▸ **About this task**
With the listing in front of you, retype it exactly.
◆ ◆ ◆ ◆ ◆
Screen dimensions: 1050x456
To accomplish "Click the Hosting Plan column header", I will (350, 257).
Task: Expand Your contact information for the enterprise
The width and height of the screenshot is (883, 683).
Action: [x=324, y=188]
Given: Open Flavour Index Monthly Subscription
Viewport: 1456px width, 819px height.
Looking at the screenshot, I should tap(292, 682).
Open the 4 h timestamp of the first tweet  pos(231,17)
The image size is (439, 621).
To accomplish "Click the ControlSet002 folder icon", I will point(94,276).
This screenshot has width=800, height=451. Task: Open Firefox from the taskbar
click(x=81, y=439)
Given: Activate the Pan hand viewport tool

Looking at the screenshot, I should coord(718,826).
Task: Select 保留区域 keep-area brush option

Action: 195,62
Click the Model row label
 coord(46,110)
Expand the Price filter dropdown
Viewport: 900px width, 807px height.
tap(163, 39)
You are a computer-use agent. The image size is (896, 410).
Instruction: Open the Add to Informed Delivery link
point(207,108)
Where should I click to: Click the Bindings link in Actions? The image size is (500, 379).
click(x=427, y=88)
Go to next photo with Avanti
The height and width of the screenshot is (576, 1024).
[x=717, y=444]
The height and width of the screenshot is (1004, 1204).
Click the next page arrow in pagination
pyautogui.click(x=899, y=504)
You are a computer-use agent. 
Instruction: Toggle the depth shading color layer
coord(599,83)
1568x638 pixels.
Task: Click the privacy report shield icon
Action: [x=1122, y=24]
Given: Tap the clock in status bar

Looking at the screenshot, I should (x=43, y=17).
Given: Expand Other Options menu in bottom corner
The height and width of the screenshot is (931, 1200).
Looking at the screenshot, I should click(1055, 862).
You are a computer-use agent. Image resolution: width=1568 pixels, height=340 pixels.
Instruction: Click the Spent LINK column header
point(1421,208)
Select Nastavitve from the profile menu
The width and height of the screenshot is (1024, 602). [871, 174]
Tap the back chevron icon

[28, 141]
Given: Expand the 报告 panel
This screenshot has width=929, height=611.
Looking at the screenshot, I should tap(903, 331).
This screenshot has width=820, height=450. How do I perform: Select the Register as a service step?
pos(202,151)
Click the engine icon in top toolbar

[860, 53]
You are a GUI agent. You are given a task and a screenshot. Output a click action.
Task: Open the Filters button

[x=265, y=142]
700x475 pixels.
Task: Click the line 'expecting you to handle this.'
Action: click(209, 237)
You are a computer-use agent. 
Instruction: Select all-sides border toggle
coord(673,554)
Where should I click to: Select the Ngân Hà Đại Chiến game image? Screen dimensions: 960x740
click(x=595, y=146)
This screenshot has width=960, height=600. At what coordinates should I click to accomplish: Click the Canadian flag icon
◆ ◆ ◆ ◆ ◆
▸ **Result**
Screen dimensions: 1050x456
To accomplish "Click the Hosting Plan column header", I will (350, 257).
Task: Expand Your contact information for the enterprise
The width and height of the screenshot is (883, 683).
Action: [x=324, y=188]
Given: Open Flavour Index Monthly Subscription
Viewport: 1456px width, 819px height.
Looking at the screenshot, I should tap(292, 682).
Open the 4 h timestamp of the first tweet  pos(231,17)
The image size is (439, 621).
To accomplish "Click the ControlSet002 folder icon", I will point(94,276).
This screenshot has width=800, height=451. Task: Open Firefox from the taskbar
click(x=81, y=439)
Given: Activate the Pan hand viewport tool

Looking at the screenshot, I should coord(718,826).
Task: Select 保留区域 keep-area brush option

Action: 195,62
Click the Model row label
 coord(46,110)
Expand the Price filter dropdown
Viewport: 900px width, 807px height.
tap(163, 39)
You are a computer-use agent. The image size is (896, 410).
Instruction: Open the Add to Informed Delivery link
point(207,108)
Where should I click to: Click the Bindings link in Actions? The image size is (500, 379).
click(x=427, y=88)
Go to next photo with Avanti
The height and width of the screenshot is (576, 1024).
[x=717, y=444]
The height and width of the screenshot is (1004, 1204).
Click the next page arrow in pagination
pyautogui.click(x=899, y=504)
You are a computer-use agent. 
Instruction: Toggle the depth shading color layer
coord(599,83)
1568x638 pixels.
Task: Click the privacy report shield icon
Action: [x=1122, y=24]
Given: Tap the clock in status bar

Looking at the screenshot, I should (x=43, y=17).
Given: Expand Other Options menu in bottom corner
The height and width of the screenshot is (931, 1200).
Looking at the screenshot, I should click(1055, 862).
You are a computer-use agent. Image resolution: width=1568 pixels, height=340 pixels.
Instruction: Click the Spent LINK column header
point(1421,208)
Select Nastavitve from the profile menu
The width and height of the screenshot is (1024, 602). [871, 174]
Tap the back chevron icon

[28, 141]
Given: Expand the 报告 panel
This screenshot has width=929, height=611.
Looking at the screenshot, I should tap(903, 331).
This screenshot has width=820, height=450. How do I perform: Select the Register as a service step?
pos(202,151)
Click the engine icon in top toolbar

[860, 53]
You are a GUI agent. You are given a task and a screenshot. Output a click action.
Task: Open the Filters button

[x=265, y=142]
700x475 pixels.
Task: Click the line 'expecting you to handle this.'
Action: click(209, 237)
You are a computer-use agent. 
Instruction: Select all-sides border toggle
coord(673,554)
Where should I click to: Select the Ngân Hà Đại Chiến game image? Screen dimensions: 960x740
click(x=595, y=146)
This screenshot has width=960, height=600. At what coordinates should I click to accomplish: Click the Canadian flag icon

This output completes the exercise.